> Task to carry out:
Edit the listing below by replacing each "Instruction" with "Command", and leave every other part as it is.

* begin *

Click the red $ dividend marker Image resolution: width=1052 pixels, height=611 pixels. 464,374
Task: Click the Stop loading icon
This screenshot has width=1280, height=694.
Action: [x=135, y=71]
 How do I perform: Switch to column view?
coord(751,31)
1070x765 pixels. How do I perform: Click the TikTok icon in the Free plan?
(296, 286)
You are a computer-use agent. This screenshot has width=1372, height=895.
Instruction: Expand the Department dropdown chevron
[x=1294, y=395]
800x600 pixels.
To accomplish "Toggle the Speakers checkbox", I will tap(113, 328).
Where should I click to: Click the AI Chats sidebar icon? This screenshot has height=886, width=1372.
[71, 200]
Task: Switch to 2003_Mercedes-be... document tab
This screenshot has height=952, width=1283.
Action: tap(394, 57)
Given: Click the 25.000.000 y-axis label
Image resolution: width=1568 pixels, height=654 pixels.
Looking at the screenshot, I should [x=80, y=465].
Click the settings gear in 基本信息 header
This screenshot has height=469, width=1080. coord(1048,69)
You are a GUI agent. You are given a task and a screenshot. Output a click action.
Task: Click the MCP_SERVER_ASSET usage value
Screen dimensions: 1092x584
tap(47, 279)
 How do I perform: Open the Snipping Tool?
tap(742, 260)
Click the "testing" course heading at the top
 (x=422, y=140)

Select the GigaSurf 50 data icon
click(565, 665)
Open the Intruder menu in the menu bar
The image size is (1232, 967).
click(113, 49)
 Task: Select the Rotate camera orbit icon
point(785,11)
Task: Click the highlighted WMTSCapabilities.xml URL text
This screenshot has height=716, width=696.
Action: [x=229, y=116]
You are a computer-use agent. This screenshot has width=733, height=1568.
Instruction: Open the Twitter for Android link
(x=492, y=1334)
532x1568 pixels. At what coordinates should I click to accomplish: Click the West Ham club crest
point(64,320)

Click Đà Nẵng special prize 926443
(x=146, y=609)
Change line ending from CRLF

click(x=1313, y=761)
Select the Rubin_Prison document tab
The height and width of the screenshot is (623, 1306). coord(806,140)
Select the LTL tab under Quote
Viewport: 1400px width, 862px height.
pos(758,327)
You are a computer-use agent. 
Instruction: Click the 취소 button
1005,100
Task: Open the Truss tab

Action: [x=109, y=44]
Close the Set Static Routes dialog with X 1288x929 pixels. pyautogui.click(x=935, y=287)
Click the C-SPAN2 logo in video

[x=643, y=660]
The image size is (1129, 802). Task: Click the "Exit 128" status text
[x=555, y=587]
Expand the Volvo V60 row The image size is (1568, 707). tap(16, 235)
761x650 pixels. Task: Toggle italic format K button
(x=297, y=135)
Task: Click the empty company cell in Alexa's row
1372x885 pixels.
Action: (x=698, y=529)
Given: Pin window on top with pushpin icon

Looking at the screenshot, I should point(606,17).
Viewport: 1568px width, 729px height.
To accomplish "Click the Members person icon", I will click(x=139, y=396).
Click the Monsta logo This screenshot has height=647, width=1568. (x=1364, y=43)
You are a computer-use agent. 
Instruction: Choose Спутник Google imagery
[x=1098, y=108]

* end *

> Result of this exercise:
Click the red $ dividend marker Image resolution: width=1052 pixels, height=611 pixels. 464,374
Task: Click the Stop loading icon
This screenshot has width=1280, height=694.
Action: [x=135, y=71]
 How do I perform: Switch to column view?
coord(751,31)
1070x765 pixels. How do I perform: Click the TikTok icon in the Free plan?
(296, 286)
You are a computer-use agent. This screenshot has width=1372, height=895.
Command: Expand the Department dropdown chevron
[x=1294, y=395]
800x600 pixels.
To accomplish "Toggle the Speakers checkbox", I will tap(113, 328).
Where should I click to: Click the AI Chats sidebar icon? This screenshot has height=886, width=1372.
[71, 200]
Task: Switch to 2003_Mercedes-be... document tab
This screenshot has height=952, width=1283.
Action: tap(394, 57)
Given: Click the 25.000.000 y-axis label
Image resolution: width=1568 pixels, height=654 pixels.
Looking at the screenshot, I should [x=80, y=465].
Click the settings gear in 基本信息 header
This screenshot has height=469, width=1080. coord(1048,69)
You are a GUI agent. You are given a task and a screenshot. Output a click action.
Task: Click the MCP_SERVER_ASSET usage value
Screen dimensions: 1092x584
tap(47, 279)
 How do I perform: Open the Snipping Tool?
tap(742, 260)
Click the "testing" course heading at the top
 (x=422, y=140)

Select the GigaSurf 50 data icon
click(565, 665)
Open the Intruder menu in the menu bar
The image size is (1232, 967).
click(113, 49)
 Task: Select the Rotate camera orbit icon
point(785,11)
Task: Click the highlighted WMTSCapabilities.xml URL text
This screenshot has height=716, width=696.
Action: [x=229, y=116]
You are a computer-use agent. This screenshot has width=733, height=1568.
Command: Open the Twitter for Android link
(x=492, y=1334)
532x1568 pixels. At what coordinates should I click to accomplish: Click the West Ham club crest
point(64,320)

Click Đà Nẵng special prize 926443
(x=146, y=609)
Change line ending from CRLF

click(x=1313, y=761)
Select the Rubin_Prison document tab
The height and width of the screenshot is (623, 1306). coord(806,140)
Select the LTL tab under Quote
Viewport: 1400px width, 862px height.
pos(758,327)
You are a computer-use agent. 
Command: Click the 취소 button
1005,100
Task: Open the Truss tab

Action: [x=109, y=44]
Close the Set Static Routes dialog with X 1288x929 pixels. pyautogui.click(x=935, y=287)
Click the C-SPAN2 logo in video

[x=643, y=660]
The image size is (1129, 802). Task: Click the "Exit 128" status text
[x=555, y=587]
Expand the Volvo V60 row The image size is (1568, 707). tap(16, 235)
761x650 pixels. Task: Toggle italic format K button
(x=297, y=135)
Task: Click the empty company cell in Alexa's row
1372x885 pixels.
Action: (x=698, y=529)
Given: Pin window on top with pushpin icon

Looking at the screenshot, I should point(606,17).
Viewport: 1568px width, 729px height.
To accomplish "Click the Members person icon", I will click(x=139, y=396).
Click the Monsta logo This screenshot has height=647, width=1568. (x=1364, y=43)
You are a computer-use agent. 
Command: Choose Спутник Google imagery
[x=1098, y=108]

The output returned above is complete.